The results presented by the genotoxicity test should be read with some caution, due to the toxicity of silver and copper ions, the number of cells was reduced at the time of accounting for micronuclei, which may have generated some bias in the results presented, since the sample impregnated with platinum presented relatively good cell viability when compared to other fibers.
The elevated frequency of micronuclei in the Pt-ACF group is likely due to the ability of platinum to bind to DNA and interfere with the progression of mitosis. In stem cells, however, this phenomenon should not be interpreted exclusively as an indicator of cell death, but also as a marker of genotoxic stress and the activation of repair pathways. Therefore, increased micronucleus formation may reflect complex genotoxic interactions that extend beyond direct cytotoxic effects.
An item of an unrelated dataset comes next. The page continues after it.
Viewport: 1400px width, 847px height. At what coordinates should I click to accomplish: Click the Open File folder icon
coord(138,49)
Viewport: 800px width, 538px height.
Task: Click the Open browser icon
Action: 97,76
In addition to its direct interaction with DNA, platinum in metallic or nanoparticulate form can promote the generation of reactive oxygen species (ROS), thereby contributing to oxidative stress and indirect damage to the cellular genome [30,31].
Given that the toxic potency of metal ions is strongly influenced by several factors, including concentration, exposure time, chemical form (free ion versus nanoparticle), medium composition, and cell type, future research should encompass additional genotoxicity assays to further validate the findings of the present study. In this context, complementary characterization methods capable of accurately assessing porosity would also be of great relevance. Furthermore, the development and optimization of strategies for incorporating metal ions into activated carbon fibers represent an important avenue for investigation.
Activated carbon fiber incorporated with metal ions has attracted increasing attention in biomedical applications, especially in the field of bone regeneration. Its biocompatibility and favorable mechanical properties may give it potential for use as a bone filler, promoting structural support and facilitating osteoconduction. In addition, when used as a scaffold for bone tissue engineering, activated carbon fiber can act as a three-dimensional matrix capable of supporting the adhesion, proliferation, and differentiation of osteogenic cells. The incorporation of metal ions, such as gold, palladium, and even copper or silver, can enhance its bioactive properties, favoring the formation of a mineralized matrix and, in some cases, conferring antimicrobial activity, which can contribute to a microenvironment more favorable to bone regeneration.

4. Materials and Methods

4.1. Preparation of Activated Carbon Fiber

PAN fibers of 5.0 dtex in a cable of 200 thousand filaments were thermally oxidized and used as raw material to produce felt. The raw material was placed in a sample holder and inserted into an electric tubular furnace for carbonization (900 °C) for 30 min, and then activated in a CO2 atmosphere at 1000 °C for 50 min. At the end, the Activated Carbon Fiber Felt (ACFF) is obtained. The carbon fibers were placed in direct contact with metallic salts for the direct deposition of reduced metals on the surface. ACF samples were immersed in 50 mL of 0.1 M metal salt solutions and kept under static conditions at 25 °C for 48 h to achieve metal impregnation [32]. The samples were thoroughly washed with ultrapure water and dried in an oven at 50 °C for 24 h. They were cut into circles to carry out in vitro experiments. At this point, the felt is ready to go through the adsorption process with ion solutions, and then the following fibers are obtained: Silver-activated carbon fiber felt (Ag-ACF), Gold-activated carbon fiber felt (Au-ACF), Copper-activated carbon fiber felt (Cu-ACF), Palladium-activated carbon fiber felt (Pd-ACF), and Platinum-activated carbon fiber felt (Pt-ACF). From the preparation of the carbon fiber felt, samples of 4 mm in diameter and 2 mm in height were obtained [33].
The samples were separated into groups according to the forms of presentation of the material. They were previously packed and sterilized in an autoclave (121 °C for 20 min) before being sent for in vitro analyses.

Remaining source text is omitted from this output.